# [What you are asked to do]
Echo the lines of the material from its start through the line that contains "legend-label: Ag-Ge is", both ends included. Leave the pictures out of your answer.

Records in a dataset
━━━━━━━━━━

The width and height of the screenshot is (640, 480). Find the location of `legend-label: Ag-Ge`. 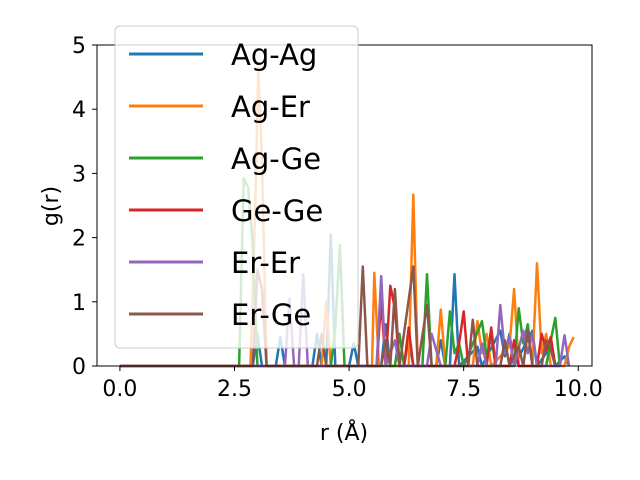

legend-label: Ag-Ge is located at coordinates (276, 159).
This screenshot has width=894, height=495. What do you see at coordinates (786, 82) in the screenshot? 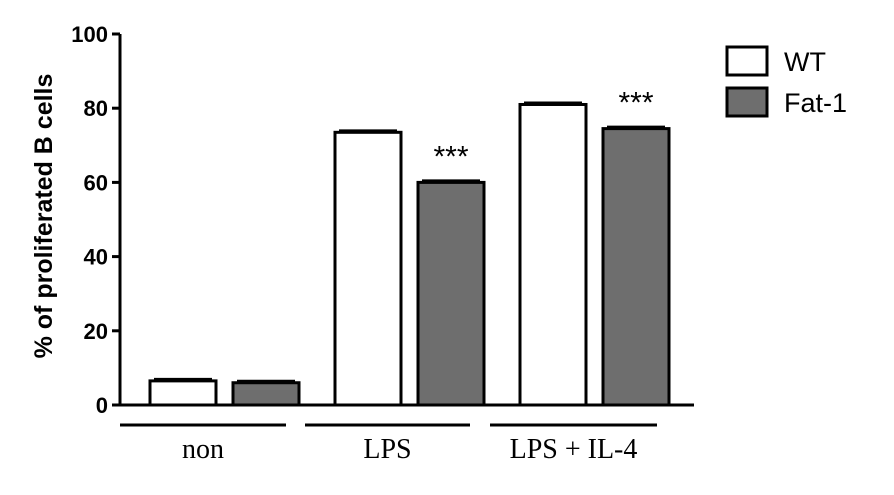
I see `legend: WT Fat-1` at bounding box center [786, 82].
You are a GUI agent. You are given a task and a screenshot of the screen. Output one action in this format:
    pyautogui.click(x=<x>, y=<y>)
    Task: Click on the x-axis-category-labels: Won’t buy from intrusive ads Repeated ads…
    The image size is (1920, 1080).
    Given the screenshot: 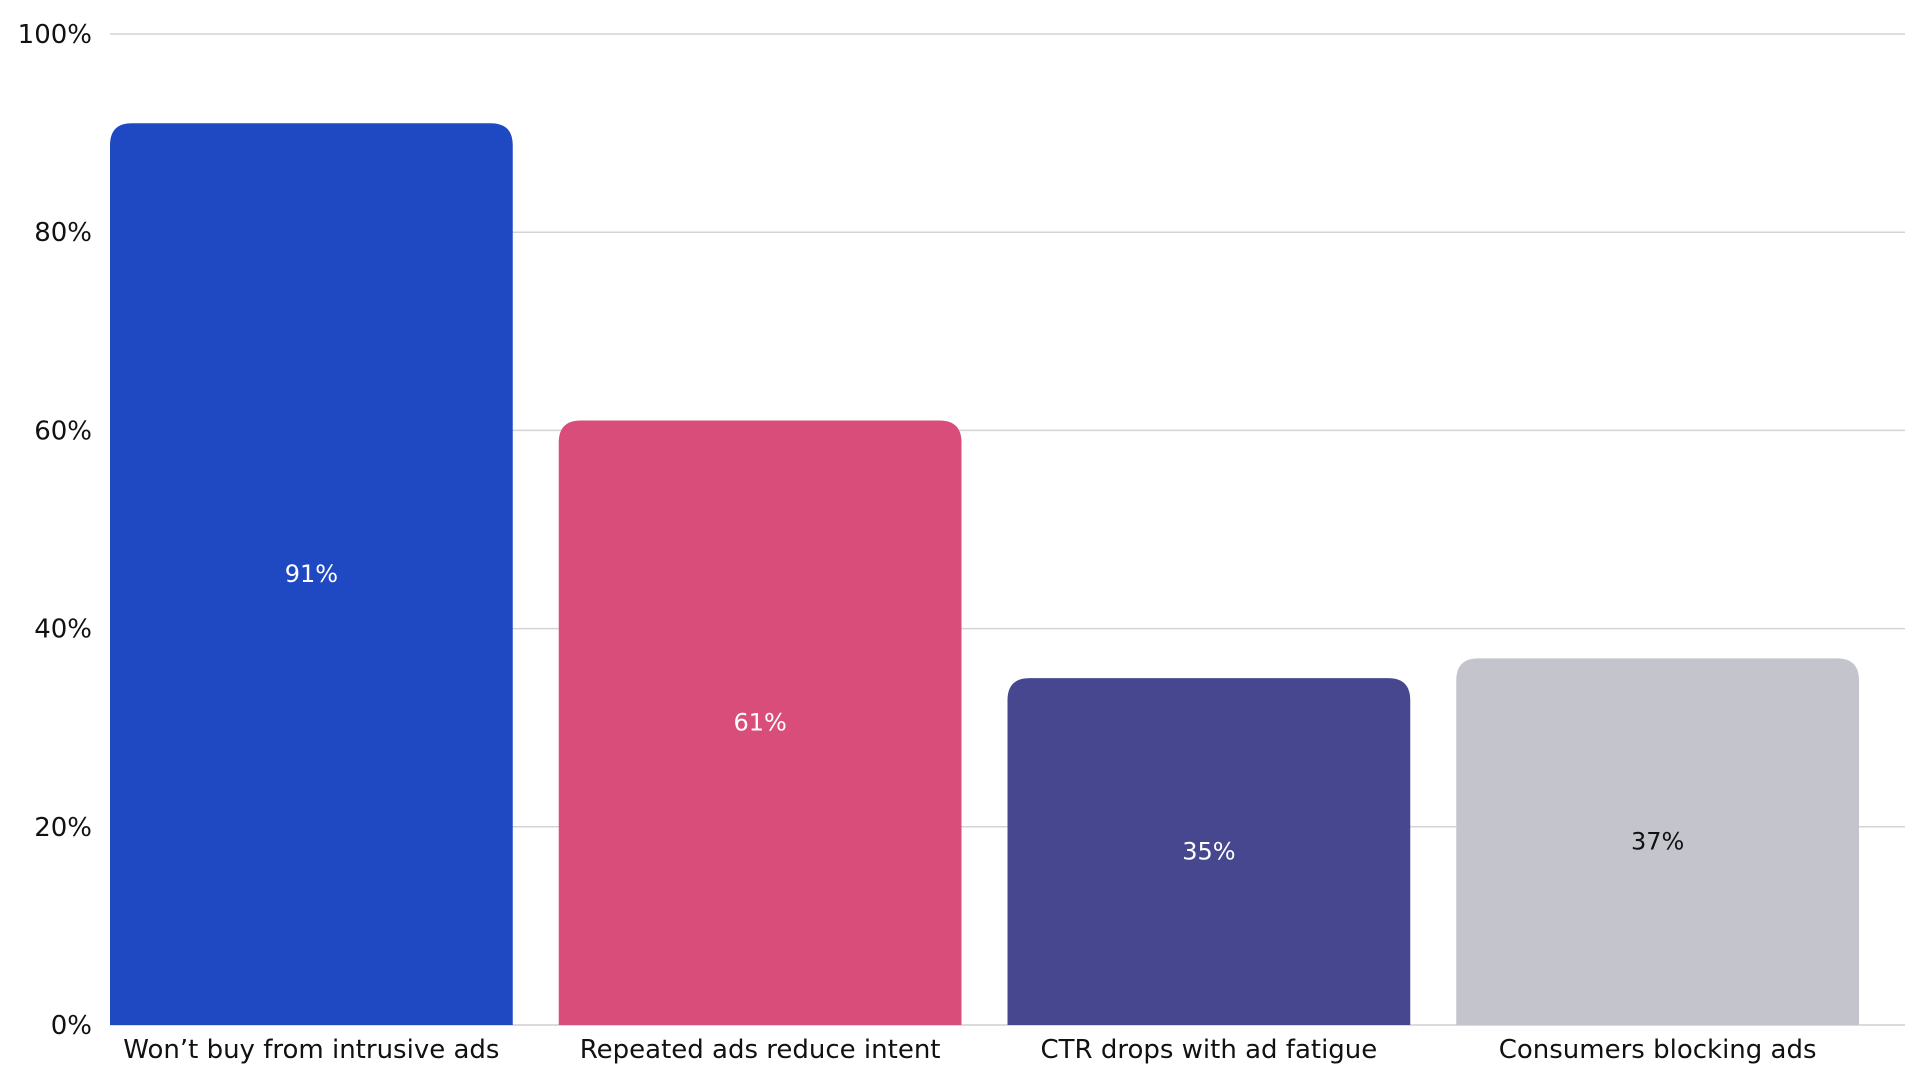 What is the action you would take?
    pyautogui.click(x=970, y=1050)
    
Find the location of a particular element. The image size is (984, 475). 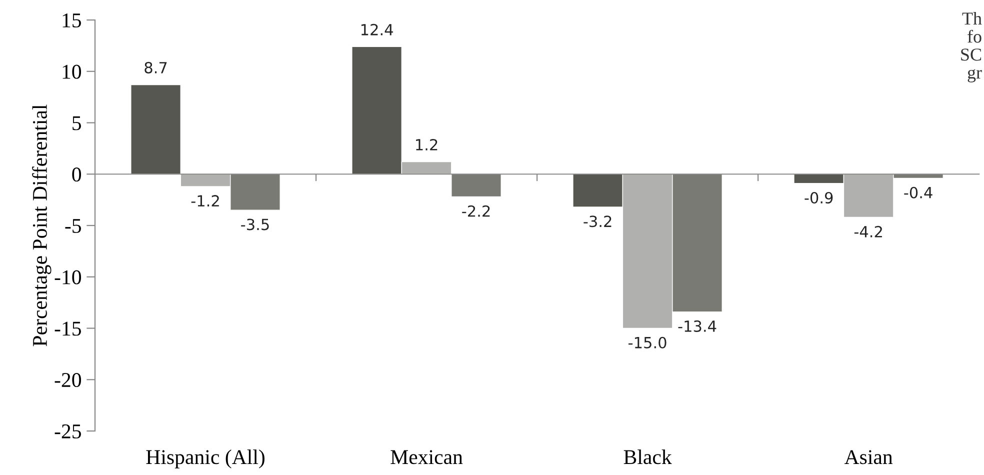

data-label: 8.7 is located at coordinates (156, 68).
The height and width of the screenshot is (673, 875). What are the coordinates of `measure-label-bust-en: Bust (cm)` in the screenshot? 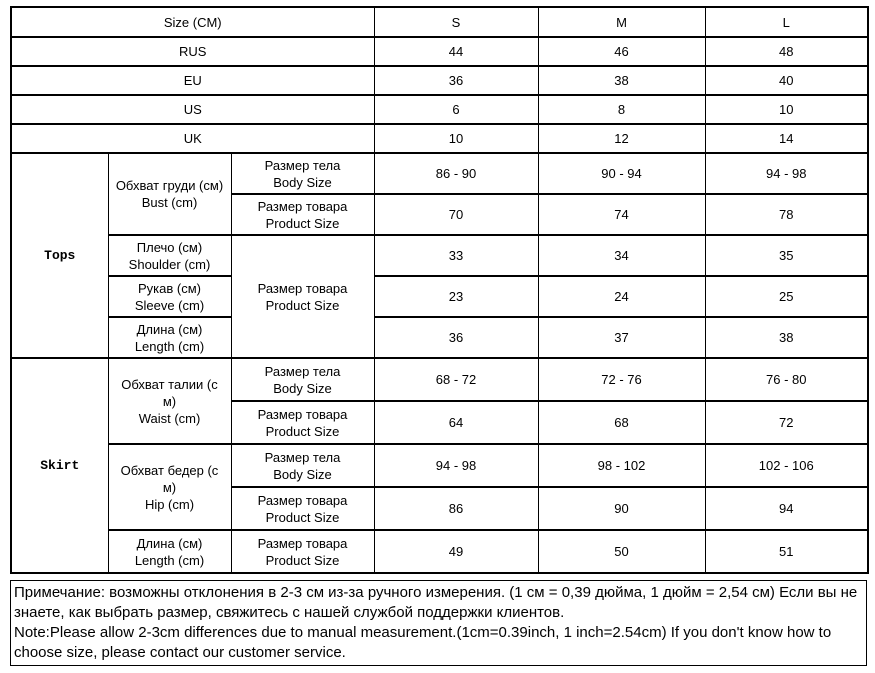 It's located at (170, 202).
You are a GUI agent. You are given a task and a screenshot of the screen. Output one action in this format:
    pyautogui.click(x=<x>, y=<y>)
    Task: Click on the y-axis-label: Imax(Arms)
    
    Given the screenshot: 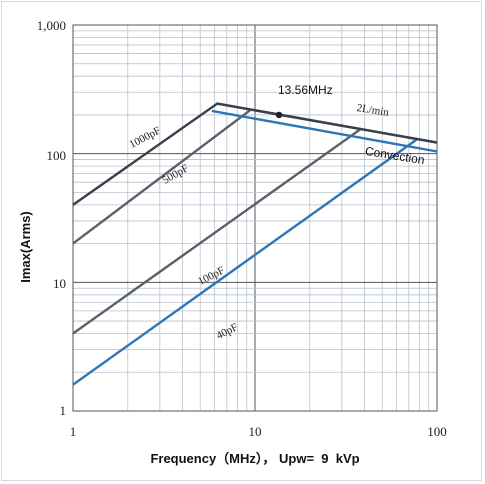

━━━━━━━━━━

# [Completed task]
The width and height of the screenshot is (640, 480). Find the location of `legend-label: Ag-Ge`. 

legend-label: Ag-Ge is located at coordinates (276, 159).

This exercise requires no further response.